A nurse is caring for a client with systemic sclerosis. The client's facial skin is very tight, limiting the ability to open the mouth. Besides a consultation with a registered dietitian for appropriate nutrition, what other consultation should the nurse facilitate?
- A. Dentist
- B. Massage therapist
- C. Occupational therapy
- D. Physical therapy
Correct Answer: A
Rationale: With limited ability to open the mouth, dental hygiene may be lacking. The nurse should encourage the client to see a dentist. The other referrals are not related to the mouth.
The clinic nurse assesses a client with diabetes during a checkup. The client also has osteoarthritis (OA). The nurse notes the client's blood glucose readings have been elevated. What question by the nurse is most appropriate?
- A. Are you compliant with following the diabetic diet?
- B. Have you been taking glucosamine supplements?
- C. How much exercise do you really get each week?
- D. You're still taking your diabetic medication, right?
Correct Answer: B
Rationale: All of the topics are appropriate for a client whose blood glucose readings have been higher than usual. However, since this client also has OA, and glucosamine can increase blood glucose levels, the nurse should ask about its use. The other questions all have an element of nontherapeutic communication in them.
A nurse is teaching a female client with rheumatoid arthritis (RA) about taking methotrexate (MTX) for disease control. What information does the nurse include? (Select all that apply.)

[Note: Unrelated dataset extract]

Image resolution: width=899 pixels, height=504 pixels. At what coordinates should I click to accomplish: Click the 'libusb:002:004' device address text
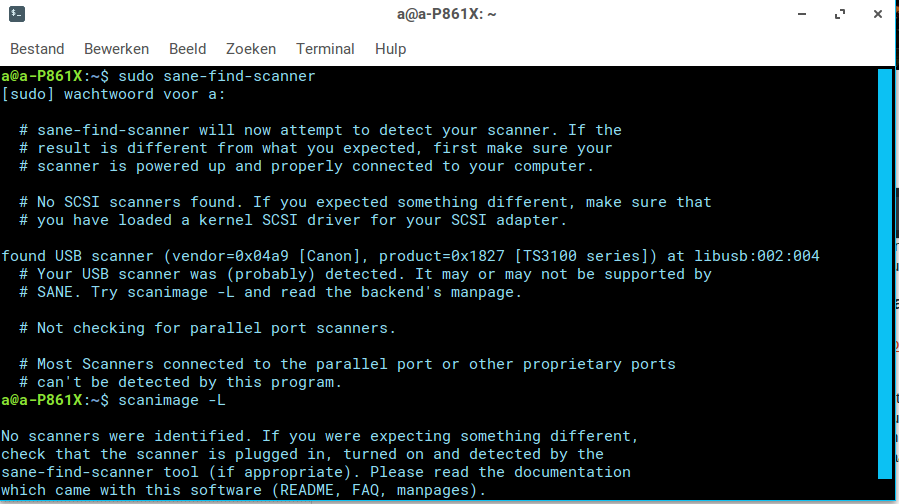click(x=757, y=256)
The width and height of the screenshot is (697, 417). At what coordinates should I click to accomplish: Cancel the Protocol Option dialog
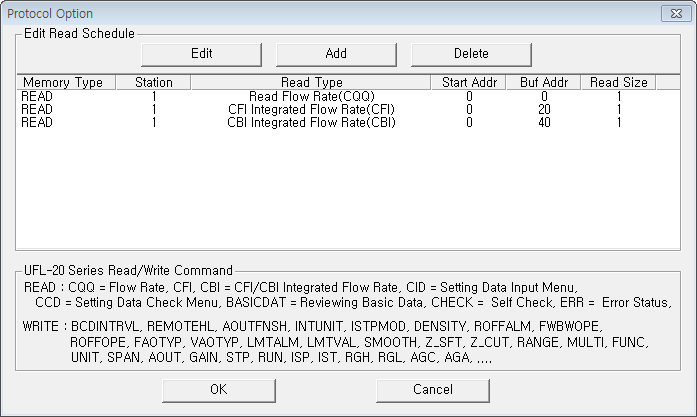(x=433, y=390)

- A. Avoid acetaminophen or over-the-counter medication
- B. It may take several weeks to become effective
- C. Pregnancy and breast-feeding are not affected by MTX
- D. You may find that folic acid, a B vitamin, reduces side effects
- E. Avoid crowds and sick people
Correct Answer: A,B,D,E
Rationale: MTX is a disease-modifying antirheumatic drug and is used as a first-line drug for RA. MTX can cause liver toxicity, so the client should be advised to avoid medications that contain acetaminophen. It may take weeks to effectively treat RA. MTX can cause immunosuppression, so avoiding sick people and crowds is important. Folic acid helps reduce side effects for some people. Pregnancy and breast-feeding are contraindicated while on this drug.

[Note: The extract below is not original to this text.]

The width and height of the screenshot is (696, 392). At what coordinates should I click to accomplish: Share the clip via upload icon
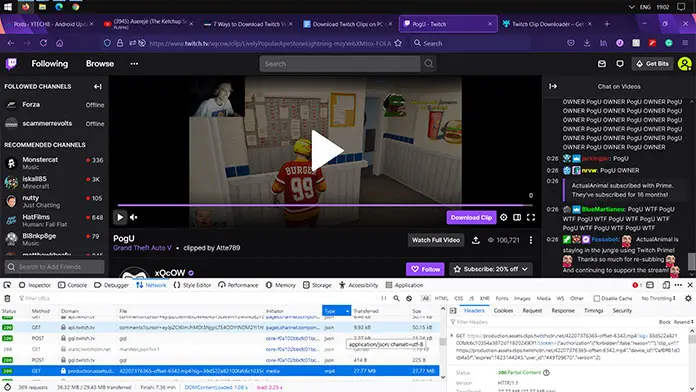coord(475,240)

A client has been diagnosed with rheumatoid arthritis. The client has experienced increased fatigue and worsening physical status and is finding it difficult to maintain the role of elder in his cultural community. The elder is expected to attend social events and make community decisions. Stress seems to exacerbate the client's condition. What action by the nurse is best?

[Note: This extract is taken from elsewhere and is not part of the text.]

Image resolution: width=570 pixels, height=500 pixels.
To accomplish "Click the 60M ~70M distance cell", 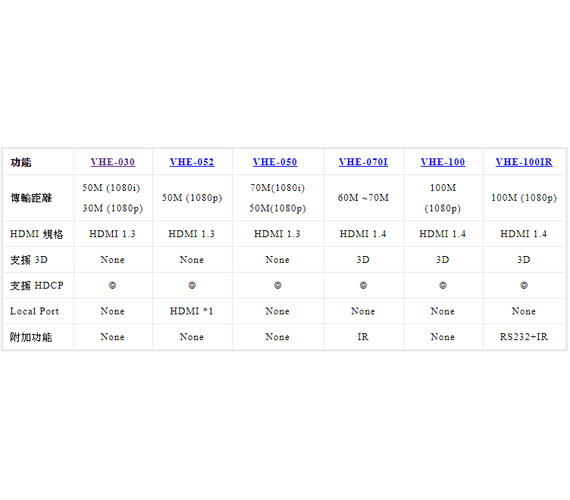I will (x=363, y=197).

- A. Assess the client's culture more thoroughly
- B. Assess options for performing duties
- C. Suggest the client attend a community meeting
- D. Suggest the client give up the role of elder
Correct Answer: A
Rationale: The nurse needs a more thorough understanding of the client's culture, including the meaning of illness and the ramifications of the elder not being able to perform traditional duties. This must be done prior to offering any possible solutions.